Etarismo é o nome dado à discriminação e ao preconceito relacionado com a idade de uma pessoa. Essa repulsa pode resultar, inclusive, em violência verbal, física ou psicológica.

No dia a dia, o etarismo pode se manifestar de diferentes maneiras: como piadas, infantilização ou atitudes que geram exclusão da vítima. No meio profissional, esse preconceito também se mostra em postagens de candidaturas de vagas de emprego com limite de idade ou em frases como “você está velho para isso”.

As denúncias de violações de direitos humanos podem ser feitas de maneira anônima pelo Disque Direitos Humanos, o Disque 100.

Nota na íntegra da estudante Giovana Cassalatti

“Giovana Cassalatti, universitária bauruense envolvida em caso de grande repercussão midiática na última semana, vem, por seu advogado, manifestar-se quanto ao ocorrido.

Antes de tudo, cumpre esclarecer que o caso tomou proporções inimagináveis, pois inicialmente o fatídico vídeo foi publicado em rede social de uma das alunas e, apenas, para seus 15 (quinze) melhores amigos.

Logo, afirma-se que jamais objetivou-se atentar contra a imagem ou qualquer outro direito da personalidade pertencente à personagem alvo das falas contidas no vídeo, que, por sua vez, sequer teve seu nome citado.

Ao contrário, um dos participantes do precitado grupo restrito da rede social utilizou-se do vídeo para lançá-lo na rede mundial de computadores, de maneira irrestrita, sem contexto e em prejuízo à imagem das integrantes do vídeo.

Ressalta-se que as falas podem ter repercussão no campo moral. Entretanto, a tentativa de criminalização e as suposições quanto à possíveis atos ilícitos no âmbito civil, amplamente veiculadas nos últimos dias, ultrapassam a medida do razoável.

Os fatos ganharam tamanha proporção que as jovens passaram a ser alvo de ameaças de morte e agressão, o que lhes impede de retomar suas vidas cotidianas. Trata-se, pois, de sequelas infinitamente maiores às, supostamente, impelidas a quaisquer dos personagens envolvidos no caso

Neste ponto, é preciso destacar a força das redes sociais e seus influenciadores que, por não medirem a força de seus posicionamentos e colocações acabam por incentivar o linchamento virtual e por incitar grupos radicais à prática de agressões reais.

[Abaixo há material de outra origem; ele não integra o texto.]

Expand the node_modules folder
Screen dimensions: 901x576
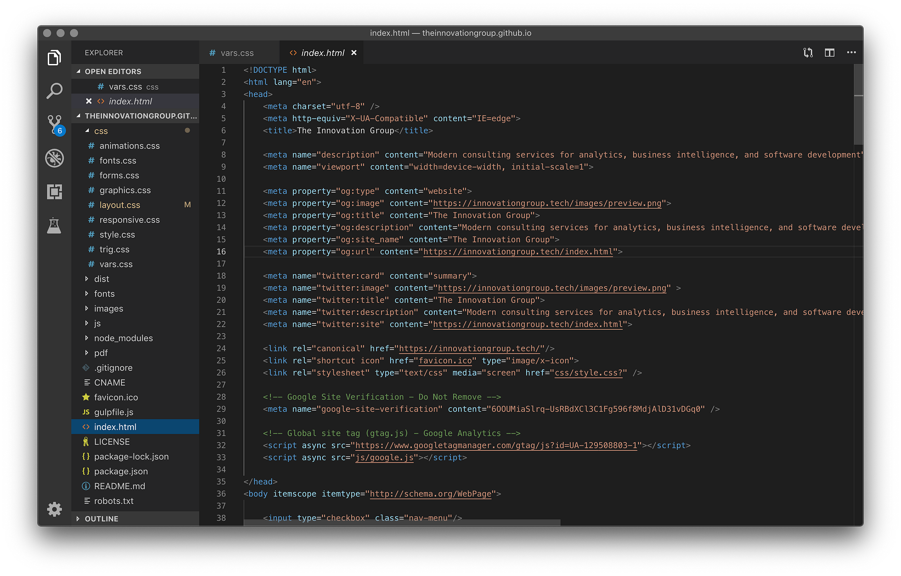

Sobre o tema, informamos que as medidas jurídicas contra àqueles que ofendem, agridem, disseminam informações falsas, criam perfis falsos em redes sociais e ameaçam a integridade física da universitária serão tomadas em momento oportuno, pois o ambiente virtual não pode servir de escudo para a prática de crimes.

Tais questões, por óbvio, geraram repercussão na saúde mental da universitária, pois os valores morais recebidos de sua família são incompatíveis com o desejo de inferiorizar um semelhante, independentemente do que vem sendo veiculado.

O preconceito – seja ele etário, racial, social, religioso, de gênero e todas as suas demais expressões – não faz parte dos valores disseminados pela estudante, de maneira que o episódio reforçará sua busca por posições que se coadunem com seus princípios éticos e morais em seu cotidiano.

Por fim, em que pese sabidamente complexo, o ocorrido não deve servir-se ao papel de oprimir, calar, envergonhar ou ameaçar jovens, cuja trajetória ainda se inicia. Inevitavelmente, durante a vida, lições serão aprendidas, entretanto a maneira de ensiná-las é uma escolha da sociedade em que vivemos.”